前田氏は、少子化のこの状況が「日本のSaaSに特化して投資活動を行う理由のひとつでもある」と語る。「SaaSやAIが普及しないと、このままでは結構日本の経済はマズいんじゃないかという危機感を感じています。生産性は何倍にも高めなくてはならないので、今よりもSaaSをもっと普及させる必要がある。でなければ、日本の競争力は薄まるし、世界から無視される国になっていくでしょう。そうならないためにも、世界一の生産性や技術力を持っておくことは重要だと思います」(前田氏)
米国、東南アジア、インドなど世界のSaaS動向は
翻って世界のSaaS動向は今、どうなっているのか。SaaS先進国・アメリカでは、50社以上のSaaSスタートアップがIPOを果たしている。普及も進んだことから、特定業務・特定業種に細分化されたSaaSが現れ、浸透している状況だと前田氏はいう。
そこで生まれた需要が「データ連携」だ。「SaaSで大量のデータを持つことによって生じた課題を解決する、データウェアハウス、データマネジメントなどのSaaSが注目されています」(前田氏)
最近では10月12日(米国時間)、電話・SMSなどのコミュニケーション手段をアプリなどに連携するSaaSを提供するTwilio(トゥイリオ)が、約3400億円で顧客データスタートアップのSegment(セグメント)を買収したことを発表した。

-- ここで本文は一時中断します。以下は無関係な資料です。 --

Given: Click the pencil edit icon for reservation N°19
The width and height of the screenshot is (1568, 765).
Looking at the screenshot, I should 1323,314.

「Segmentのプロダクトはまさに、さまざまなSaaSプロダクトのデータ連携を促進するもののひとつです」(前田氏)
また、9月にニューヨーク証券取引所に上場し、評価額700億ドル超の値を付けたSnowflake(スノーフレーク)はクラウドデータウェアハウスのスタートアップだ。投資家のウォーレン・バフェット氏が投資会社Berkshire Hathaway(バークシャーハサウェイ)を通じて「珍しくハイテク株に投資した」と話題になった。

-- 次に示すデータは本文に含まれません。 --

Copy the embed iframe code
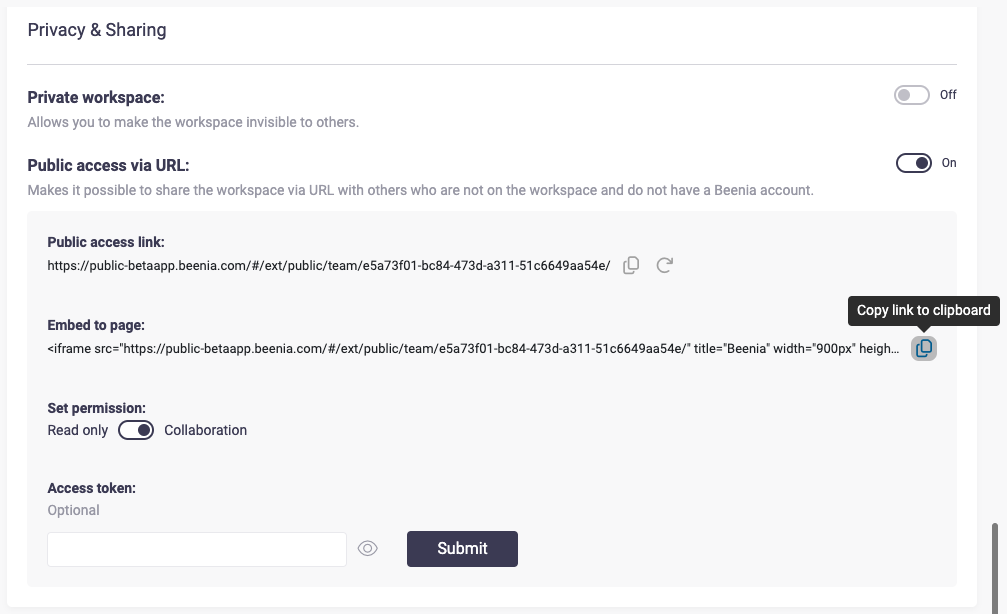1007x614 pixels. pos(924,348)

ID連携・アクセス管理クラウドのOkta(オクタ)なども例として挙げた前田氏は、「テーマとして共通するのは『SaaSが普及した後に、どうすればSaaS同士が連携できるか、どうすればたまっていくデータを活用・管理できるかといった課題です。アメリカのSaaSはそういうフェーズに進んでいます」と話している。

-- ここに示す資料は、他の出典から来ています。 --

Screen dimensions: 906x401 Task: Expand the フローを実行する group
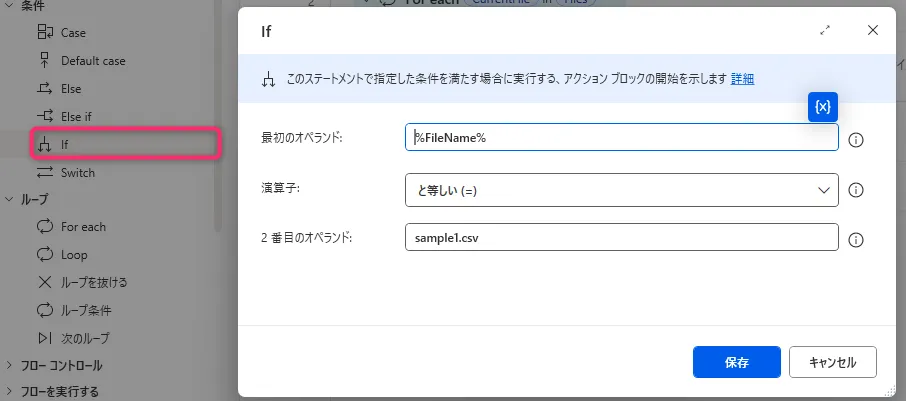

日本でもSaaS同士の連携を支援するSaaSが少しずつ出てきてはいる。ただし、日本の1社当たりの平均SaaS導入数はまだ1桁台〜10数個程度で、1社平均20個以上を導入していると推測される米国と比べれば少ない。「日本ではデータ連携のニーズはこれから。今はSaaS普及と活用のフェーズと考えています」と前田氏も述べている。